• **What the task requires**
Write how many lines in the records below include the string "Pringsewu". No other text should be given.

[Task data — start]

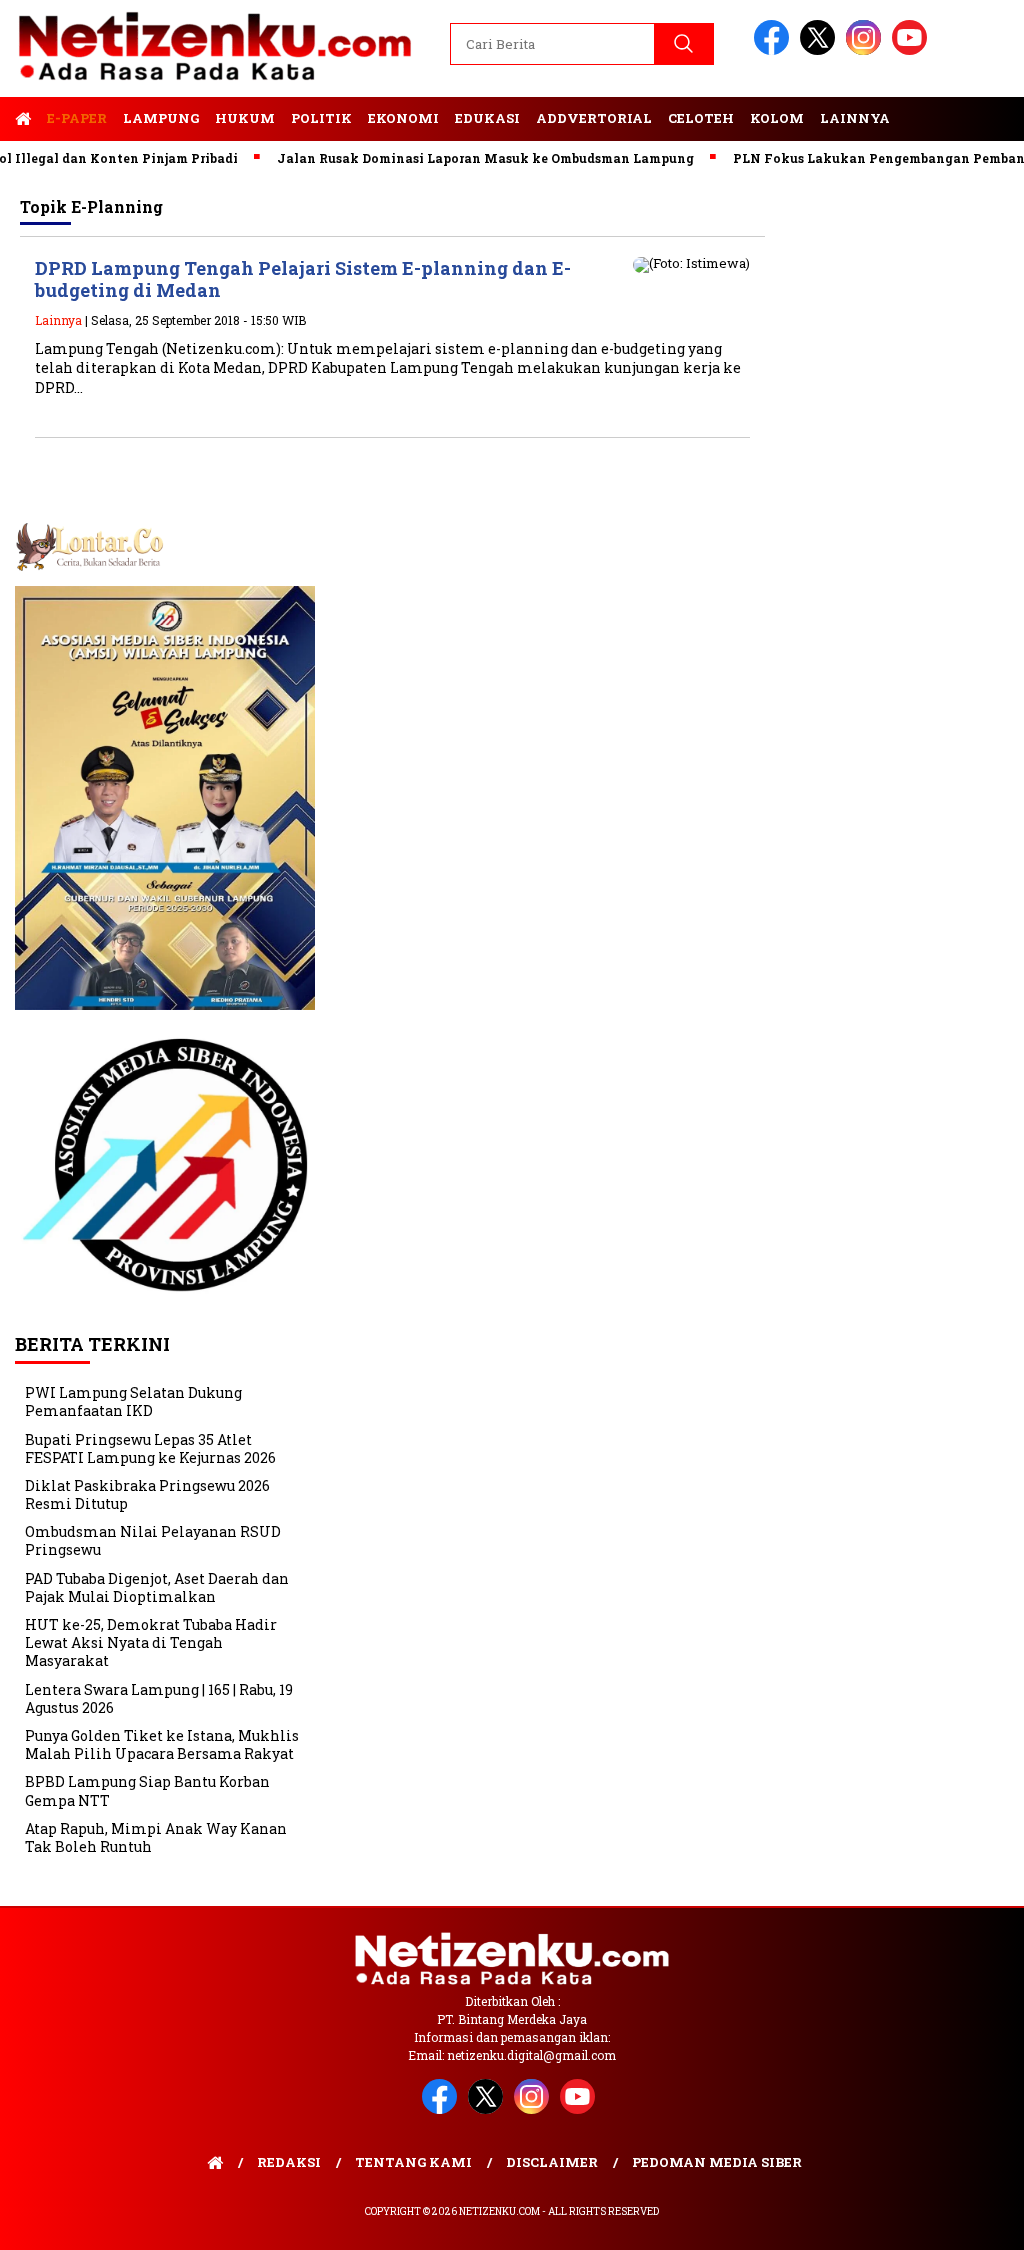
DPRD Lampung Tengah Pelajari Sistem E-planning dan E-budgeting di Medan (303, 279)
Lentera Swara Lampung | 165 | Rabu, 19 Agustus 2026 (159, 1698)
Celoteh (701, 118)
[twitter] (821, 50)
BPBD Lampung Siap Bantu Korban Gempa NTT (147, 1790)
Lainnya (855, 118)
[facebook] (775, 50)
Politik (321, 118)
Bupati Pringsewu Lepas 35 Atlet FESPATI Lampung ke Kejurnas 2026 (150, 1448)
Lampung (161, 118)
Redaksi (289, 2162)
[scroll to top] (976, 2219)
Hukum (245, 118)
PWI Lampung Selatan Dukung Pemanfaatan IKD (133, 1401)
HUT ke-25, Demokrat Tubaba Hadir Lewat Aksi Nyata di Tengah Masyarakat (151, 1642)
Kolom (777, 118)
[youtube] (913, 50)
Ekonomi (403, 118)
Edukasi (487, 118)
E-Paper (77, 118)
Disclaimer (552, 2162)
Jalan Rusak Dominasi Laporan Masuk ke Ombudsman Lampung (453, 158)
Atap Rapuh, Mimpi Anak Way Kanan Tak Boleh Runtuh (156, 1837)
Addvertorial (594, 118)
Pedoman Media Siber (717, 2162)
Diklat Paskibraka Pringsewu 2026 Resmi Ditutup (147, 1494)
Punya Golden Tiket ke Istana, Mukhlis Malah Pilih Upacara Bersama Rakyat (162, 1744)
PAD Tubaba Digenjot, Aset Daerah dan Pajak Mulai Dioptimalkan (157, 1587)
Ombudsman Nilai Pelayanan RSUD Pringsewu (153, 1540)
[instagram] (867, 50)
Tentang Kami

[Task data — finish]

• **Response below**
3